The downside to removing all management layers is:

* You'll have to interact with the directors of a company directly. I have experience with this and from this I can tell you that you'll find they don't share the viewpoints of most devs. They will expect things done yesterday and all possible corners to be cut. They don't care about Tech debt. Your estimates will always be too high and they will demand they be cut down to the unreasonable. They leave 0 time for testing as far as they know the dev work is done once the dev says so. They don't care about the complexity of implementation, they only see complexity in what they are asking you. SO if They ask "build me the next facebook" that is quite a simple statement but the implementation is very complex they see that because the statement is simple so should be the implementation

* Good luck ever getting a pay raise or a promotion. A decent manager will track you through those things as you work for a company and push for them on your behalf. A director only sees development as a cost to be reduced

* Much easier to directly blame developers when things go wrong. You bet your ass that if prod goes down there will be hell to pay. Fire the dev that brought it down. A good manager shields the team from this as they spread the blame of many departments making it hard to fire anyone

* You won't get any time for personal development.

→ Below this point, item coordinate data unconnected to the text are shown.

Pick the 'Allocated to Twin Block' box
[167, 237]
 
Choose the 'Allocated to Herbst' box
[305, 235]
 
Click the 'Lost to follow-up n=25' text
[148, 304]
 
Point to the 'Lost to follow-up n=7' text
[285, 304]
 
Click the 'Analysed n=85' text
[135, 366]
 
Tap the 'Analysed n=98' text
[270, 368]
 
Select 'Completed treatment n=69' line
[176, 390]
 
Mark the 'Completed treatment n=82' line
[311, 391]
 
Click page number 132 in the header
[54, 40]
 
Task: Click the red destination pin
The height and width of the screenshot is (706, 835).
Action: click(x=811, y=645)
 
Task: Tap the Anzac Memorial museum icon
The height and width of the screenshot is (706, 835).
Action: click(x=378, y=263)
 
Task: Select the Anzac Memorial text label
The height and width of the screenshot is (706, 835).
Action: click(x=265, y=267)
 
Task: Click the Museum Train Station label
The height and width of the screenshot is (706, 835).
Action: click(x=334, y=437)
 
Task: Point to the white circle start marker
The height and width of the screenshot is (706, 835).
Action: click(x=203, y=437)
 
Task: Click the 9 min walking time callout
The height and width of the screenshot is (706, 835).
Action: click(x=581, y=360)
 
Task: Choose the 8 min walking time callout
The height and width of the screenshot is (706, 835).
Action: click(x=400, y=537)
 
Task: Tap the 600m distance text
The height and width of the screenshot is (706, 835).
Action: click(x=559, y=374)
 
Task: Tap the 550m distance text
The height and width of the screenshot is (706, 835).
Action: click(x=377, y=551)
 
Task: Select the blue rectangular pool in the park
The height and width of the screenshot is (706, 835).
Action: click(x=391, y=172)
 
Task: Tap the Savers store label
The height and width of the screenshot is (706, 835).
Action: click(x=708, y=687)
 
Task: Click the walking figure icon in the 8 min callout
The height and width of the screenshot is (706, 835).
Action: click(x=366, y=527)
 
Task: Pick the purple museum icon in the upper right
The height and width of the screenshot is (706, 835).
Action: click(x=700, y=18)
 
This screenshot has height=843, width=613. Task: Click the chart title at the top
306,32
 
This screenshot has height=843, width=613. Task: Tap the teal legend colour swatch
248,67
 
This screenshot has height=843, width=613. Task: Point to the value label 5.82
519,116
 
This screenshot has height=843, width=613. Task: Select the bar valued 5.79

Kiss all those pluralsight courses goodbye that costs money. A yearly conference ? who's paying for that. Remember that the directors of a company will see money being spent as their own money because every dollar spent reduces EBITDA which will reduce their mega bonus

* Any problems you have with other devs are now yours to fix. Remember HR aren't their to help you they are there to help the company

* Projects will be dumped on you that are way outside your field of expertise. Directors often lump all devs into the same bucket. So for example if there is a new project that involves AI and no-one on the teams got any real experience then tough luck get her done

* You'll have to deal with strange requests. For example given chatgpt has been in the news a lot you'll suddenly be told to add chatgpt to the product regardless if it makes any sense. Normally a good manager would bat these types of things off to protect the dev team

* Time management is your problem. You'll be given an end date and told everything has to be done for that date

Note I get that having too many managers is bad but you ideally want small IC to manager ratio so that you are getting the benefit.